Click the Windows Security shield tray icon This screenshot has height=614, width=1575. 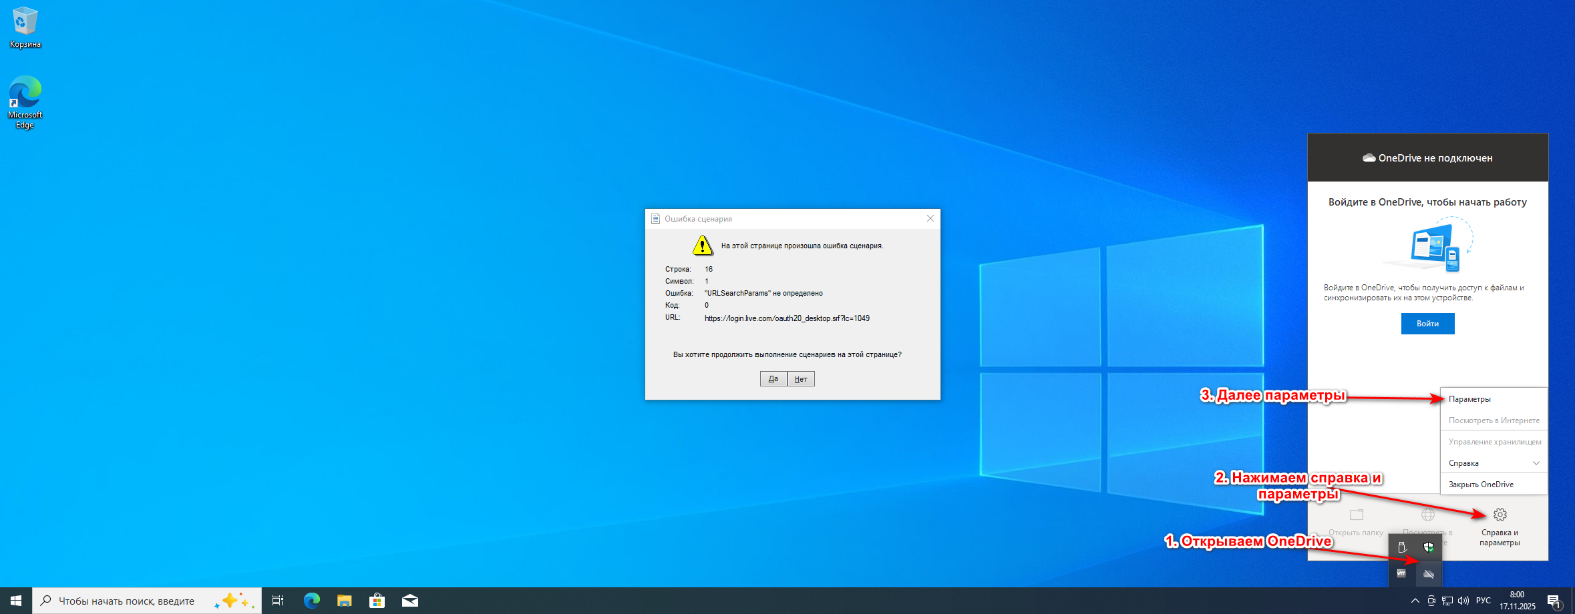pyautogui.click(x=1428, y=547)
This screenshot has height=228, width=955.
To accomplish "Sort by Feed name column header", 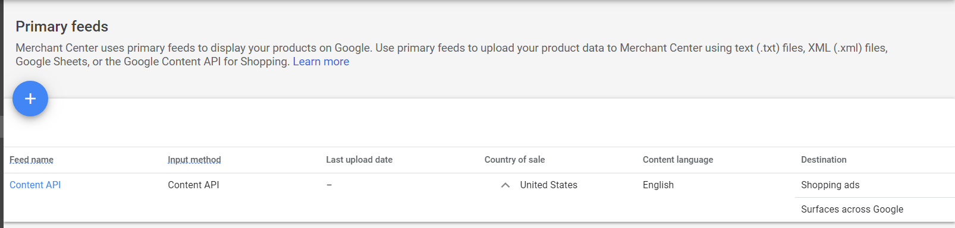I will click(x=32, y=160).
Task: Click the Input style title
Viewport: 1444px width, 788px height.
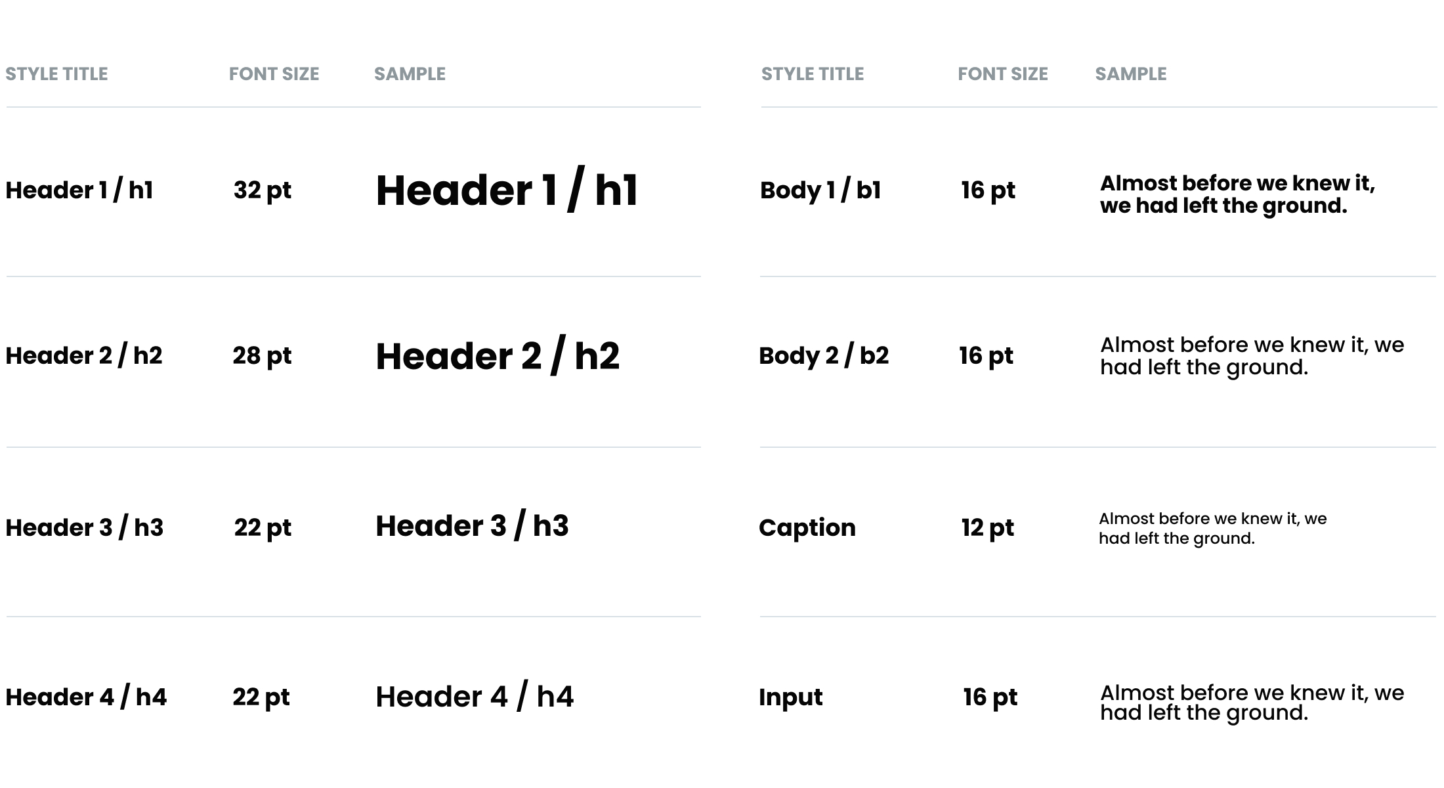Action: 790,697
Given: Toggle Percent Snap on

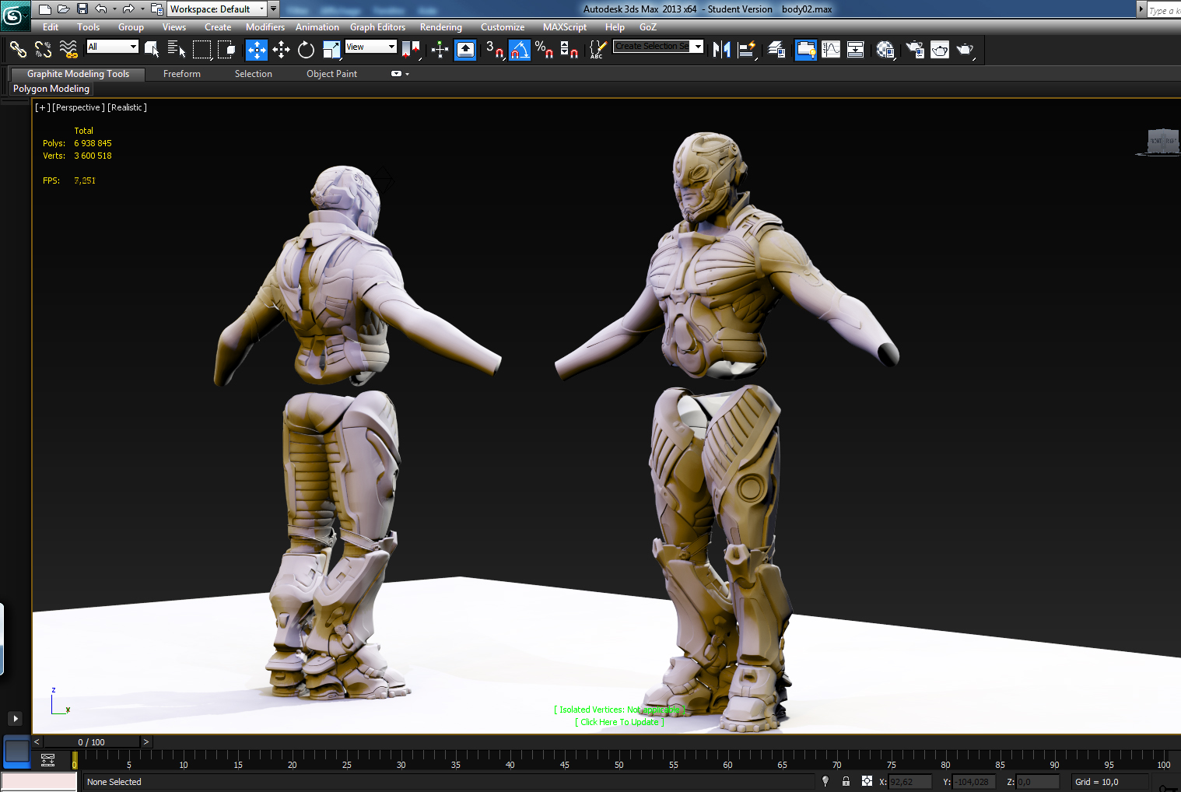Looking at the screenshot, I should click(x=544, y=50).
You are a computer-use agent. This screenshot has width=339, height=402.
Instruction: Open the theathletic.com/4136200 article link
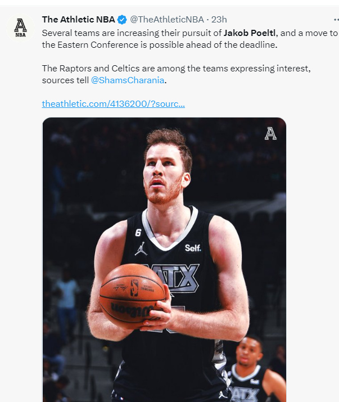click(x=114, y=104)
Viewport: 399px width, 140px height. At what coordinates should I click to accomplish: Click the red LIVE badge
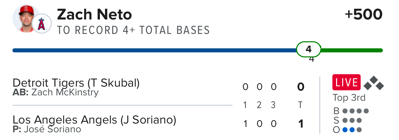346,82
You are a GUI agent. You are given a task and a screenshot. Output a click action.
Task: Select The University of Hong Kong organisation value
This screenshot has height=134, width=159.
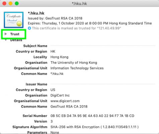click(74, 63)
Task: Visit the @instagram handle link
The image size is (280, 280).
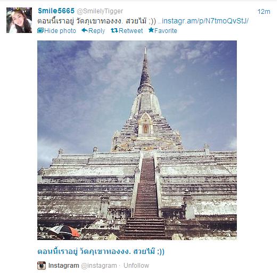Action: click(x=99, y=266)
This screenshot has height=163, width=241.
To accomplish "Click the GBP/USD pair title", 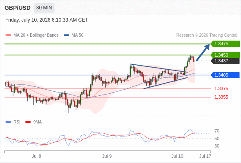I will tap(18, 8).

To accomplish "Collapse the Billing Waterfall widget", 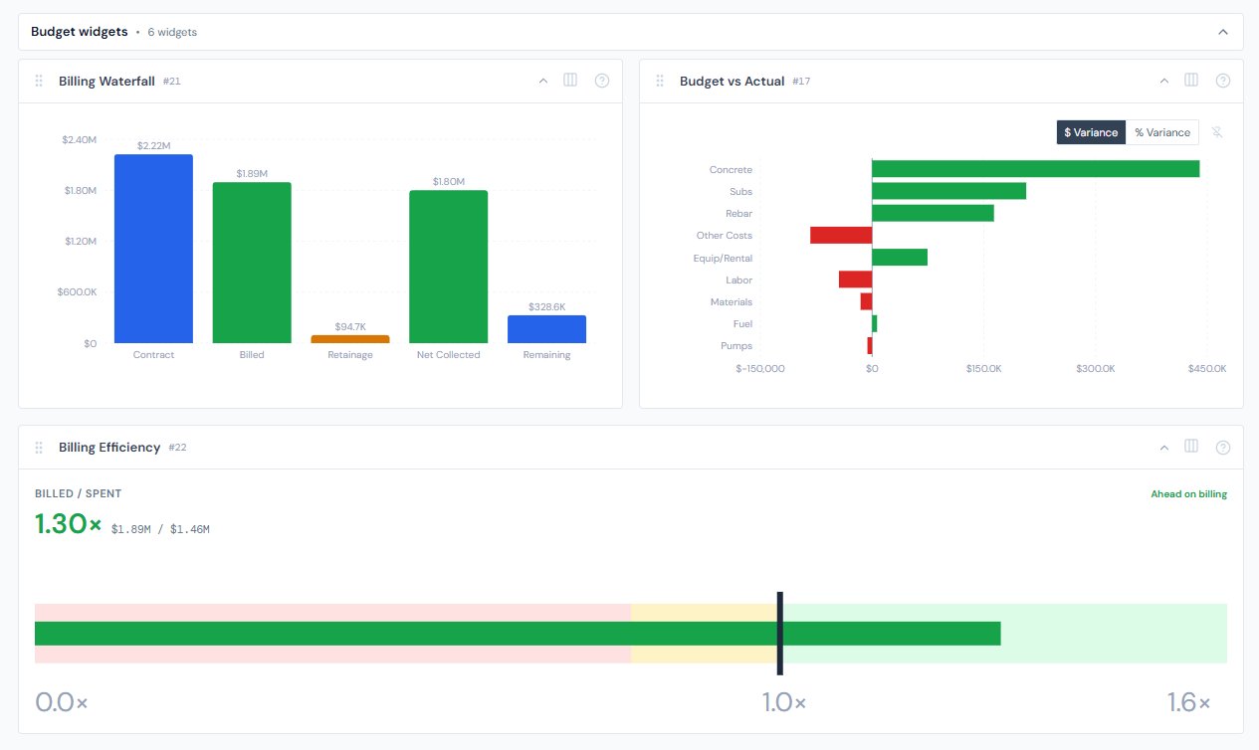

--------------------

- _Problem_: Copy every line of the data where "agent" is found.

- _Result_:
You are a computer-use agent. This screenshot has width=339, height=402.
You are a GUI agent. You are given a task and a screenshot. Output a click action.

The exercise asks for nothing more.